Even that will not guarantee a safe vote as the counting of paper ballots is done by optical scanners and the smallest error can lead to disqualified or spoilt ballots.
An error could be as simple as a first-time voter filling in an oval incorrectly.
Some errors will be caught and corrected at the polling centres, but many votes are being counted at central county areas where any uncertain pencil marks on paper ballots will be disqualified.
Touch-screen machines, used in crucial battleground states including Pennsylvania and Virginia, leave no paper trail, so if the machines crash or are hacked into, the true voting record can be impossible to detect or rectify, critics complain.

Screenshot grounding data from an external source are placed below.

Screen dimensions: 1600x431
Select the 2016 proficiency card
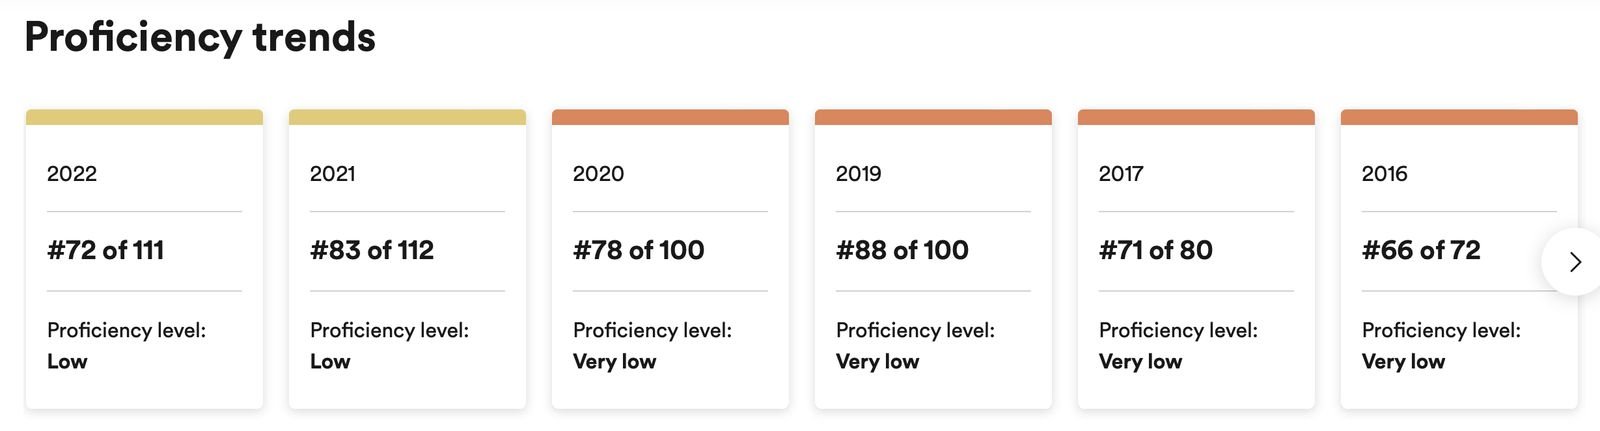pyautogui.click(x=1459, y=259)
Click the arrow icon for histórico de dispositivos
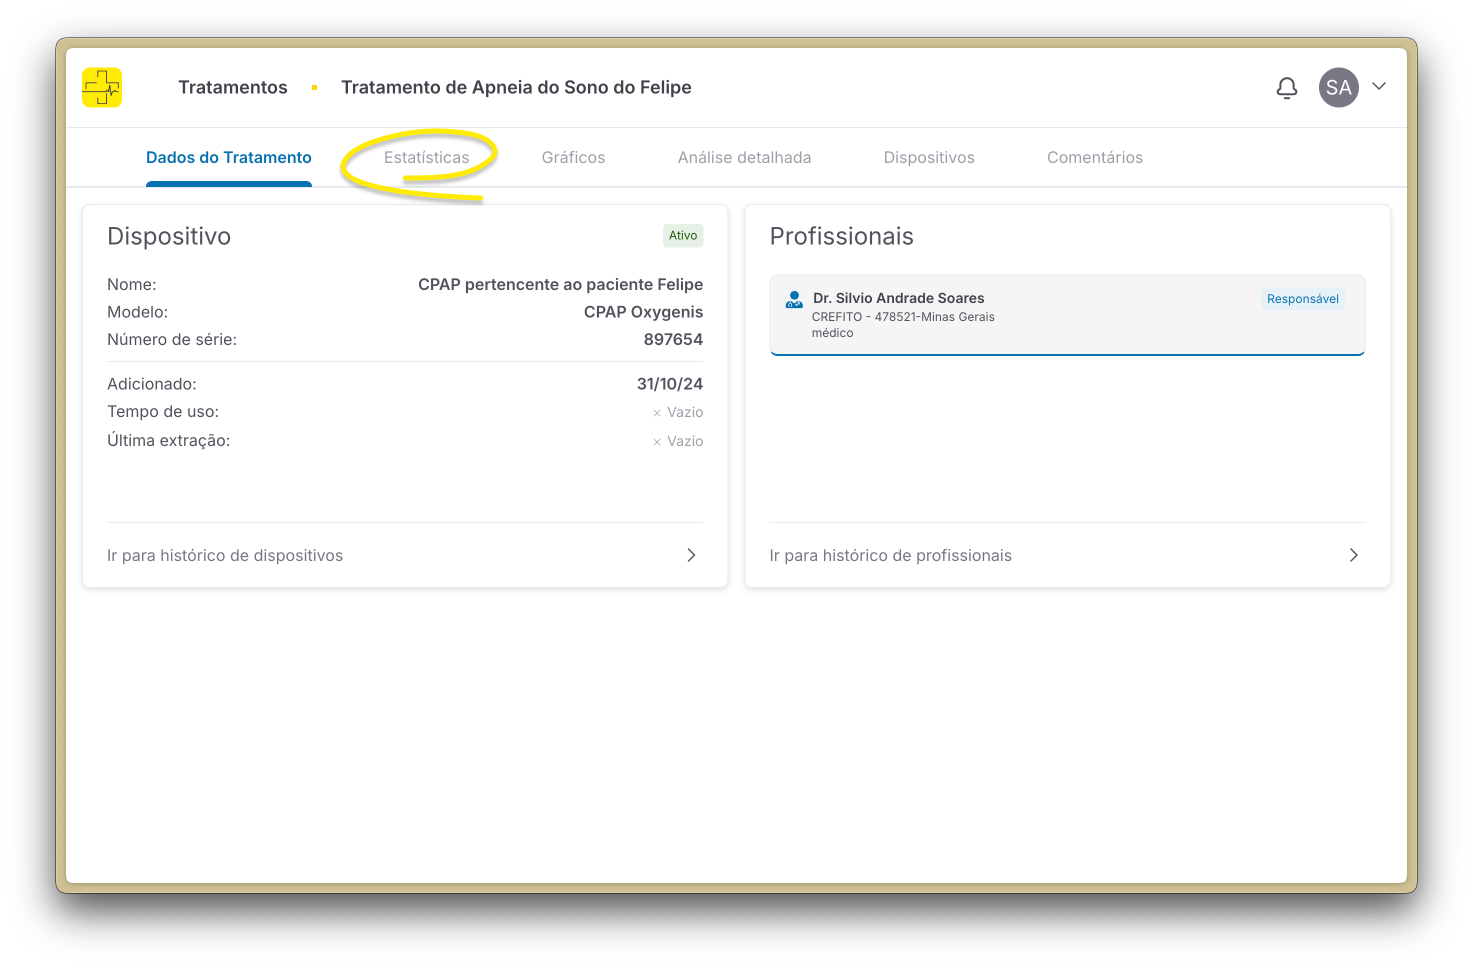 [x=691, y=555]
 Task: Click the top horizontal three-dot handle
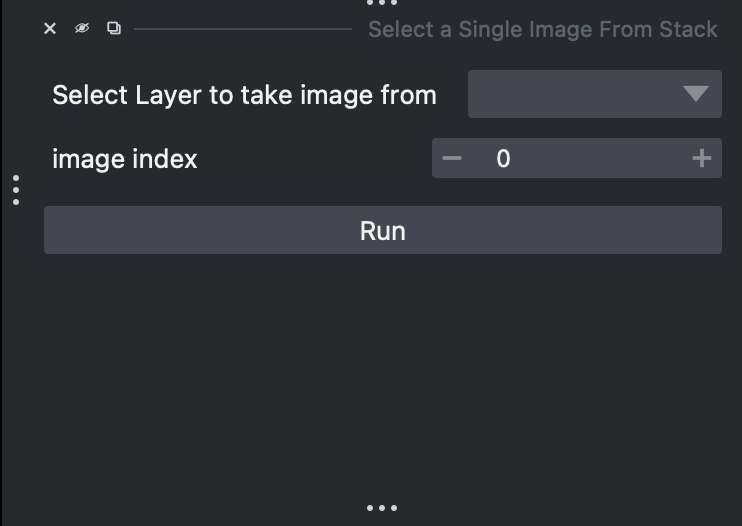coord(382,4)
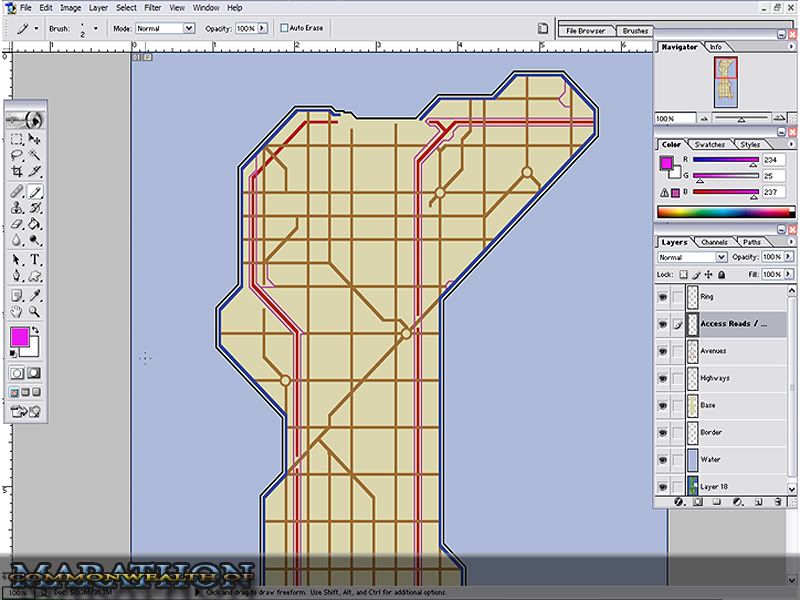Image resolution: width=800 pixels, height=600 pixels.
Task: Choose the Clone Stamp tool
Action: click(x=17, y=208)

In Colorado, Texas, Tennessee and West Virginia, where touch-screen electronic voting machines are in use, some early voters saw the machines flip the votes they had cast for Barack Obama in favour of John McCain. In some cases the opposite occurred.
A federal overhaul of elections after the disputed Florida "hanging chads" contest of 2000 has not removed fears that officials will engage in systemic voter suppression.
There are concerns that many votes will not be counted and that tens of thousands of voters, some with criminal convictions, will have their votes discarded.
There are also concerns that officials will attempt to suppress the votes of students, ethnic minorities, the elderly, the poor and the transient.
Senator John McCain recently complained that "one of the greatest frauds in voter history in this country " is under way by a voter registration organisation named Acorn, which has loose links to Barack Obama's campaign".
Then, President George W. Bush leaped into the furore by asking the Justice Department to determine whether 200,000 newly registered Ohio voters should have their identities confirmed.
The request was rejected by the Supreme Court, but the President seems to have violated department policy by ordering the investigation.
But Democrats fear that a combination of voter suppression tactics and legal challenges could be used effectively to diminish an Obama victory.
There are legal challenges in four states - Mississippi, Tennessee, Arizona and Washington - against laws that deny prisoners and former prisoners the right to vote, even after they have served their sentences.
"It's mass confusion," said Nancy Abudu, of the American Civil Liberties Union, which is challenging a voter suppression law in Tennessee.
The law requires those with convictions to pay any child support owed and satisfy all restitution requirements from their sentences before they can vote.